The authors propose an assay technique for cefotaxime and desacetylcefotaxime in the plasma and urine, using high performance liquid chromatography. The proteins are precipitated by adding propanol-2 to 100 microliter of plasma or urine. After centrifugation, the supernatant is extracted by a mixture of chloroform and isoamyl alcohol. The cephalosporins remain in the superior aqueous phase and a fraction of this phase is injected into the chromatograph. The cefotaxime, desacetylcefotaxime and cephaloridine (internal standard) are separated on a Radial Pak C 18 column by ion-binding chromatography. The mobile phase consists of a mixture of distilled water and acetonitrile (830/170, V/V) with the addition of an ampoule of Pic A (tetrabutylammonium phosphate). This rapid, specific and sensitive micro-method can be used for the assay of these antibiotics in adults and children, for therapeutic monitoring and for pharmacokinetic studies.

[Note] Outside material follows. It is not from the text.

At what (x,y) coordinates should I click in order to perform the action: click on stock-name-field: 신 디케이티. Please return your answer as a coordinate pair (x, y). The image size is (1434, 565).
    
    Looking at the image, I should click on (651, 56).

作者提出了一种利用高效液相色谱法测定血浆和尿液中头孢噻肟和去乙酰头孢噻肟的检测技术。向100微升血浆或尿液中加入异丙醇使蛋白质沉淀。离心后,上清液用氯仿和异戊醇的混合物萃取。头孢菌素保留在上层水相中,取该相的一部分注入色谱仪。头孢噻肟、去乙酰头孢噻肟和头孢啶(内标)通过离子结合色谱法在Radial Pak C 18柱上分离。流动相由蒸馏水和乙腈(830/170,V/V)的混合物组成,并添加一支Pic A(磷酸四丁铵)。这种快速、特异且灵敏的微量方法可用于成人和儿童这些抗生素的测定、治疗监测及药代动力学研究。